start Records to process

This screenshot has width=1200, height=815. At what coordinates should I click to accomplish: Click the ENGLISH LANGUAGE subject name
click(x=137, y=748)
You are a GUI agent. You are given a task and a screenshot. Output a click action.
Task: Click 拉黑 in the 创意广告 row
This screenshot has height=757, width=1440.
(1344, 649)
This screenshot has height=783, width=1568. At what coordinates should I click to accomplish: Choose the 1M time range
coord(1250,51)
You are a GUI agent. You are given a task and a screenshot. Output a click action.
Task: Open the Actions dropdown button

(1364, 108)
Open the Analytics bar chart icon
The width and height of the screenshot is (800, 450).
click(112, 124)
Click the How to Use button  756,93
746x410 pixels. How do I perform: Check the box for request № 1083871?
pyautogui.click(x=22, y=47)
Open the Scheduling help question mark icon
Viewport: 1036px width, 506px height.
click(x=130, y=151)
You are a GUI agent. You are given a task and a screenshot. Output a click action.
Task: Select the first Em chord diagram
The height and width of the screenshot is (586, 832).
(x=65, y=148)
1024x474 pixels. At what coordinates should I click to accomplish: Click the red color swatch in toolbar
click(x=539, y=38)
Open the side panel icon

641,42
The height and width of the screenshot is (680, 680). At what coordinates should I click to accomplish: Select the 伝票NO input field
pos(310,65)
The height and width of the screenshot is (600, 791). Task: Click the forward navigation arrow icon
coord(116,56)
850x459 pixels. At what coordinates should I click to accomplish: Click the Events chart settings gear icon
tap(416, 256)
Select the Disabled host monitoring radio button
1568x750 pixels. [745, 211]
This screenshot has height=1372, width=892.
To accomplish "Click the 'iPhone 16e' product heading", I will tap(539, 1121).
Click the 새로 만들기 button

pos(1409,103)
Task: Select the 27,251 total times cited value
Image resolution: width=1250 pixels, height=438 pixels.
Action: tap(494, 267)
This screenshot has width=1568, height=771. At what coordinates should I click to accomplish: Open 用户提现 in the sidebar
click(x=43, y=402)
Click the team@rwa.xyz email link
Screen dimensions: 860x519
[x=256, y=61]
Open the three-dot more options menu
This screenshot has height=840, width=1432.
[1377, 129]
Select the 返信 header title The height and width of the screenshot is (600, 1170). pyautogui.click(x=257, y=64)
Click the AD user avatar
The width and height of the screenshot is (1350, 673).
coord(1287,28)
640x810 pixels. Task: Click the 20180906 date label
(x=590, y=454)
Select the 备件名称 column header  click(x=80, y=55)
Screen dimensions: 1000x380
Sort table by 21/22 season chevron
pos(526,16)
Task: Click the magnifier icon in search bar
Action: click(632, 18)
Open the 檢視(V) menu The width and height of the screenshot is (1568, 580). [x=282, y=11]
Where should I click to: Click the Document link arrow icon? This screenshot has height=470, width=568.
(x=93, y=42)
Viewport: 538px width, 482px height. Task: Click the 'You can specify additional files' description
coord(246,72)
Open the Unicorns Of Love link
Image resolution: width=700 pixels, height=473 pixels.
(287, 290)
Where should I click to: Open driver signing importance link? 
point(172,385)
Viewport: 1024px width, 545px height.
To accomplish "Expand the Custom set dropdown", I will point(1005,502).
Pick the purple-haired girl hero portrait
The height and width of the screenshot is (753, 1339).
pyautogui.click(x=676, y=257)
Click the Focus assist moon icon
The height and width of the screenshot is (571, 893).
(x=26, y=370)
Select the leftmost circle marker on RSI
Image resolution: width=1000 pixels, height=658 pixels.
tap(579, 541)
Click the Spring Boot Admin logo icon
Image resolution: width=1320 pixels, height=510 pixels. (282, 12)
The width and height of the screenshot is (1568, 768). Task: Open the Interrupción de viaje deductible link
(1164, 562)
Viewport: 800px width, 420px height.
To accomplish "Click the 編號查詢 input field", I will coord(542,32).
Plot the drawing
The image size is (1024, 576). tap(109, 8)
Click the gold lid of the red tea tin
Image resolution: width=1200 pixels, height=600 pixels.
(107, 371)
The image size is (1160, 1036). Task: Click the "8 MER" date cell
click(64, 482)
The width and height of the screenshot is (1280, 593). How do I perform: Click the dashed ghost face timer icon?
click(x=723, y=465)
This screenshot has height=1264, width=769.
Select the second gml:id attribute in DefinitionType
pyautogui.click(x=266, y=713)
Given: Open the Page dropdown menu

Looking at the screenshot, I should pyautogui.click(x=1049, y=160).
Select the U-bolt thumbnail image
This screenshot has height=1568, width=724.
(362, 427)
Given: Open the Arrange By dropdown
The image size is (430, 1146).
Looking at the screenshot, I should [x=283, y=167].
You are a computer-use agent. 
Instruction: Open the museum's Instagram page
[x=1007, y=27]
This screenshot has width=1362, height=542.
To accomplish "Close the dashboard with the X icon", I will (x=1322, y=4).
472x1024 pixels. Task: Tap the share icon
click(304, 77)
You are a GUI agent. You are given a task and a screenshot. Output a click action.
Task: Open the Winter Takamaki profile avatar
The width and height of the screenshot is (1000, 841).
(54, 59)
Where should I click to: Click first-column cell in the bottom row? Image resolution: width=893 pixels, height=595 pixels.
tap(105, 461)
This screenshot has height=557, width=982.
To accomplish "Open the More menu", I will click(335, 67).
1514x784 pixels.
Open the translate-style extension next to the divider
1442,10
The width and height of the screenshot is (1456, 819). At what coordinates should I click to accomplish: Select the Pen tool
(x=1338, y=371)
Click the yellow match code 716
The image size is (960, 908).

end Records to process

Work to do:
Please rewrite all of the records above, substituting "interface agent" for each "GUI agent" and keeping everything else the same.

Task response:
This screenshot has width=1200, height=815. At what coordinates should I click to accomplish: Click the ENGLISH LANGUAGE subject name
click(x=137, y=748)
You are a interface agent. You are given a task and a screenshot. Output a click action.
Task: Click 拉黑 in the 创意广告 row
This screenshot has height=757, width=1440.
(1344, 649)
This screenshot has height=783, width=1568. At what coordinates should I click to accomplish: Choose the 1M time range
coord(1250,51)
You are a interface agent. You are given a task and a screenshot. Output a click action.
Task: Open the Actions dropdown button

(1364, 108)
Open the Analytics bar chart icon
The width and height of the screenshot is (800, 450).
click(112, 124)
Click the How to Use button  756,93
746x410 pixels. How do I perform: Check the box for request № 1083871?
pyautogui.click(x=22, y=47)
Open the Scheduling help question mark icon
Viewport: 1036px width, 506px height.
click(x=130, y=151)
You are a interface agent. You are given a task and a screenshot. Output a click action.
Task: Select the first Em chord diagram
The height and width of the screenshot is (586, 832).
(x=65, y=148)
1024x474 pixels. At what coordinates should I click to accomplish: Click the red color swatch in toolbar
click(x=539, y=38)
Open the side panel icon

641,42
The height and width of the screenshot is (680, 680). At what coordinates should I click to accomplish: Select the 伝票NO input field
pos(310,65)
The height and width of the screenshot is (600, 791). Task: Click the forward navigation arrow icon
coord(116,56)
850x459 pixels. At what coordinates should I click to accomplish: Click the Events chart settings gear icon
tap(416, 256)
Select the Disabled host monitoring radio button
1568x750 pixels. [745, 211]
This screenshot has height=1372, width=892.
To accomplish "Click the 'iPhone 16e' product heading", I will tap(539, 1121).
Click the 새로 만들기 button

pos(1409,103)
Task: Select the 27,251 total times cited value
Image resolution: width=1250 pixels, height=438 pixels.
Action: tap(494, 267)
This screenshot has width=1568, height=771. At what coordinates should I click to accomplish: Open 用户提现 in the sidebar
click(x=43, y=402)
Click the team@rwa.xyz email link
Screen dimensions: 860x519
[x=256, y=61]
Open the three-dot more options menu
This screenshot has height=840, width=1432.
[1377, 129]
Select the 返信 header title The height and width of the screenshot is (600, 1170). pyautogui.click(x=257, y=64)
Click the AD user avatar
The width and height of the screenshot is (1350, 673).
coord(1287,28)
640x810 pixels. Task: Click the 20180906 date label
(x=590, y=454)
Select the 备件名称 column header  click(x=80, y=55)
Screen dimensions: 1000x380
Sort table by 21/22 season chevron
pos(526,16)
Task: Click the magnifier icon in search bar
Action: click(632, 18)
Open the 檢視(V) menu The width and height of the screenshot is (1568, 580). [x=282, y=11]
Where should I click to: Click the Document link arrow icon? This screenshot has height=470, width=568.
(x=93, y=42)
Viewport: 538px width, 482px height. Task: Click the 'You can specify additional files' description
coord(246,72)
Open the Unicorns Of Love link
Image resolution: width=700 pixels, height=473 pixels.
(287, 290)
Where should I click to: Open driver signing importance link? 
point(172,385)
Viewport: 1024px width, 545px height.
To accomplish "Expand the Custom set dropdown", I will point(1005,502).
Pick the purple-haired girl hero portrait
The height and width of the screenshot is (753, 1339).
pyautogui.click(x=676, y=257)
Click the Focus assist moon icon
The height and width of the screenshot is (571, 893).
(x=26, y=370)
Select the leftmost circle marker on RSI
Image resolution: width=1000 pixels, height=658 pixels.
tap(579, 541)
Click the Spring Boot Admin logo icon
Image resolution: width=1320 pixels, height=510 pixels. (282, 12)
The width and height of the screenshot is (1568, 768). Task: Open the Interrupción de viaje deductible link
(1164, 562)
Viewport: 800px width, 420px height.
To accomplish "Click the 編號查詢 input field", I will coord(542,32).
Plot the drawing
The image size is (1024, 576). tap(109, 8)
Click the gold lid of the red tea tin
Image resolution: width=1200 pixels, height=600 pixels.
(107, 371)
The image size is (1160, 1036). Task: Click the "8 MER" date cell
click(64, 482)
The width and height of the screenshot is (1280, 593). How do I perform: Click the dashed ghost face timer icon?
click(x=723, y=465)
This screenshot has height=1264, width=769.
Select the second gml:id attribute in DefinitionType
pyautogui.click(x=266, y=713)
Given: Open the Page dropdown menu

Looking at the screenshot, I should pyautogui.click(x=1049, y=160).
Select the U-bolt thumbnail image
This screenshot has height=1568, width=724.
(362, 427)
Given: Open the Arrange By dropdown
The image size is (430, 1146).
Looking at the screenshot, I should [x=283, y=167].
You are a computer-use agent. 
Instruction: Open the museum's Instagram page
[x=1007, y=27]
This screenshot has width=1362, height=542.
To accomplish "Close the dashboard with the X icon", I will (x=1322, y=4).
472x1024 pixels. Task: Tap the share icon
click(304, 77)
You are a interface agent. You are given a task and a screenshot. Output a click action.
Task: Open the Winter Takamaki profile avatar
The width and height of the screenshot is (1000, 841).
(54, 59)
Where should I click to: Click first-column cell in the bottom row? Image resolution: width=893 pixels, height=595 pixels.
tap(105, 461)
This screenshot has height=557, width=982.
To accomplish "Open the More menu", I will click(335, 67).
1514x784 pixels.
Open the translate-style extension next to the divider
1442,10
The width and height of the screenshot is (1456, 819). At what coordinates should I click to accomplish: Select the Pen tool
(x=1338, y=371)
Click the yellow match code 716
The image size is (960, 908).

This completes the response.